[Extracted data entries]
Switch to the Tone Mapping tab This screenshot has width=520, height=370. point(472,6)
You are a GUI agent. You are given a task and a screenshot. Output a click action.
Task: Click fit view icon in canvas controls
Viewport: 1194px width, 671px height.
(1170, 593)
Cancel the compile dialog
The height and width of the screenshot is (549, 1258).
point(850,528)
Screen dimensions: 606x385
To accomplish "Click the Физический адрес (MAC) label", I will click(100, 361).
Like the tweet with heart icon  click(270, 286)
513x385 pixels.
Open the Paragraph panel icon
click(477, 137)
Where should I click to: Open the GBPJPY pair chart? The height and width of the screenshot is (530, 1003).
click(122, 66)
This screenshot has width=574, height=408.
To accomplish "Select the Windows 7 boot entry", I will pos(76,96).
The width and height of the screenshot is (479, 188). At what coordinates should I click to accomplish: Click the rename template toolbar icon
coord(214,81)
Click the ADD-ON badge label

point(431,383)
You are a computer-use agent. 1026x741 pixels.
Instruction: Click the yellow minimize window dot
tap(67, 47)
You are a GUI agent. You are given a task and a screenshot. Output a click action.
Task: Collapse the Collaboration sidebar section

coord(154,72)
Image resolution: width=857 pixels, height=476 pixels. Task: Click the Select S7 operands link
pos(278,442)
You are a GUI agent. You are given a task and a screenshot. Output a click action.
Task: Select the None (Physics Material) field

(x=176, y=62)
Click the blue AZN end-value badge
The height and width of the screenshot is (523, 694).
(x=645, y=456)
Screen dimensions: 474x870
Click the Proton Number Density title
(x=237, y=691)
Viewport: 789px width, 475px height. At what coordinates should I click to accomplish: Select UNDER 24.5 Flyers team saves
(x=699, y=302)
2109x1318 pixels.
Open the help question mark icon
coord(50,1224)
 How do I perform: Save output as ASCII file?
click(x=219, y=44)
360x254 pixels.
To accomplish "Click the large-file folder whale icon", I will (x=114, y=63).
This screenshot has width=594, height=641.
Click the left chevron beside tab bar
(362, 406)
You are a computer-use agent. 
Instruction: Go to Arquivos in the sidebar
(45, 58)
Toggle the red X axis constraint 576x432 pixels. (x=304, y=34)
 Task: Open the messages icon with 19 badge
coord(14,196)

- **Work to be completed**
Look through the data and show every line containing "will".

- **Exercise answer**
To accomplish "Click the Физический адрес (MAC) label", I will click(100, 361).
To accomplish "Select the Windows 7 boot entry", I will pos(76,96).
To accomplish "Click the large-file folder whale icon", I will (x=114, y=63).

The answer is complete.